Mais genericamente, é necessário reconhecer que todos os modelos económicos, incluindo os usados para discutir e avaliar as regras de política monetária, devido à sua natureza, são uma representação abstracta e incompleta do comportamento dos agentes económicos, podendo apenas captar alguns aspectos particulares da realidade, sendo modelos diferentes úteis para objectivos diferentes. Contudo, a política monetária tem que resistir a diversas formas de incerteza, as quais apenas são captadas de forma muito imperfeita na modelização da economia 9. Em particular, a incerteza quanto ao modelo implica que a política monetária não pode assentar numa qualquer regra de optimização específica de um modelo. Pelo contrário, a tomada de decisões robustas a nível da política monetária tem que ser compatível com perspectivas diferentes da estrutura da economia e do processo de transmissão da política monetária. Mais, a presença de incerteza no modelo, no parâmetro e nos dados – tudo o resto constante – desaconselha um excesso de confiança em regras baseadas em conceitos ou em indicadores (tais como, a taxa de juro real de equilíbrio ou o desvio do produto), os quais podem estar sujeitos a grandes erros de medição e à disputa metodológica.

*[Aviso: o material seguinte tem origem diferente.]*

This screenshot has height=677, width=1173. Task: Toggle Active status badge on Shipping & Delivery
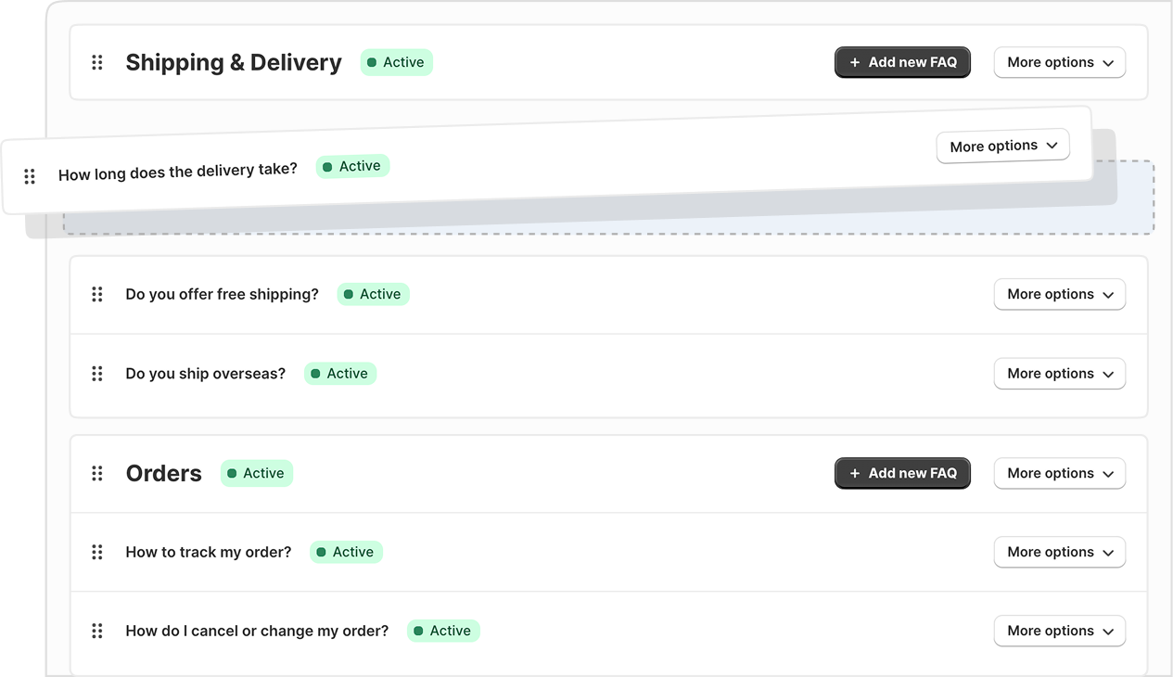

Em consequência do grau de complexidade e da natureza da incerteza de que se reveste a política monetária, os bancos centrais não conseguem definir em pormenor o problema das decisão de política monetária e transmitir – com um determinado grau de precisão – a sua verdadeira “regra de política” ou a “função de reacção” no sentido estrito dos termos. Tal situação exigiria que o banco central especificasse um plano de contingência completo, descrevendo a definição da política em função de uma lista exaustiva de acontecimentos e circunstâncias possíveis, aos quais os bancos centrais podem reagir no futuro.

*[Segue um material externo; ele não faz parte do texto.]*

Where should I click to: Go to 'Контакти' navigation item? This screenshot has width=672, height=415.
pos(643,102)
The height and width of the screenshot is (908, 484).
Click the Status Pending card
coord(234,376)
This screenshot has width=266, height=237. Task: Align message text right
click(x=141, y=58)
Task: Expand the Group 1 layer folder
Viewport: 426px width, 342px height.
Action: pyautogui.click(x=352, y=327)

Como tal, os bancos centrais que não pretendam comprometer a eficiência e a robustez da política monetária por se vincularem a uma regra simples subóptima ou

a uma regra de optimização específica a um modelo têm apenas a alternativa de considerar uma noção mais lata de comportamento regulado ou baseado em regras (mais do que limitado por regras), como é o caso, por exemplo, de um compromisso para com uma estratégia explícita de política monetária. Esta situação tem vindo a ganhar importância crescente na literatura.

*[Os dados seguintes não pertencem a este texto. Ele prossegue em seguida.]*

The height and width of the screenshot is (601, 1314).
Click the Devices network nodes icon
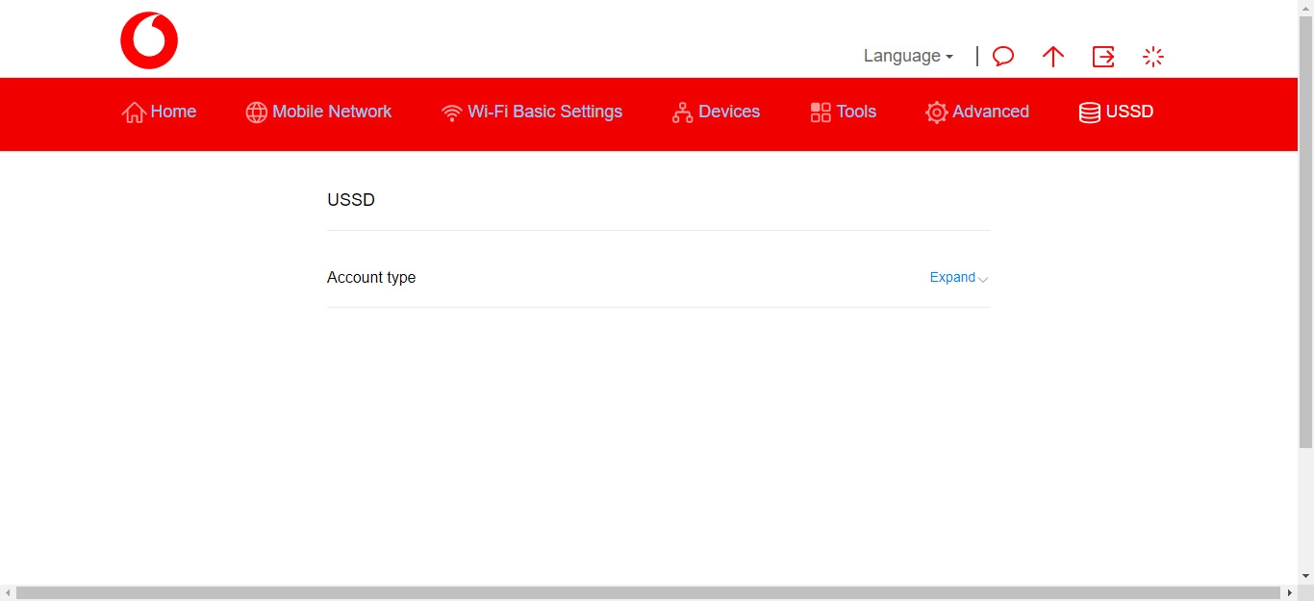tap(683, 112)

Em termos gerais, é possível definir estratégia de política monetária como o quadro do banco central para a tomada de decisões de política monetária e respectiva explicação ao público. Como tal, a estratégia inclui um conjunto de procedimentos que estruturam a análise da informação e do processo de tomada de decisão pelo banco central, constituindo o quadro no qual é analisada, interpretada e explicada a informação de natureza económica para a tomada de decisões de política monetária. A noção de uma estratégia como quadro ou conjunto de procedimentos difere do conceito tradicional de regra de política monetária.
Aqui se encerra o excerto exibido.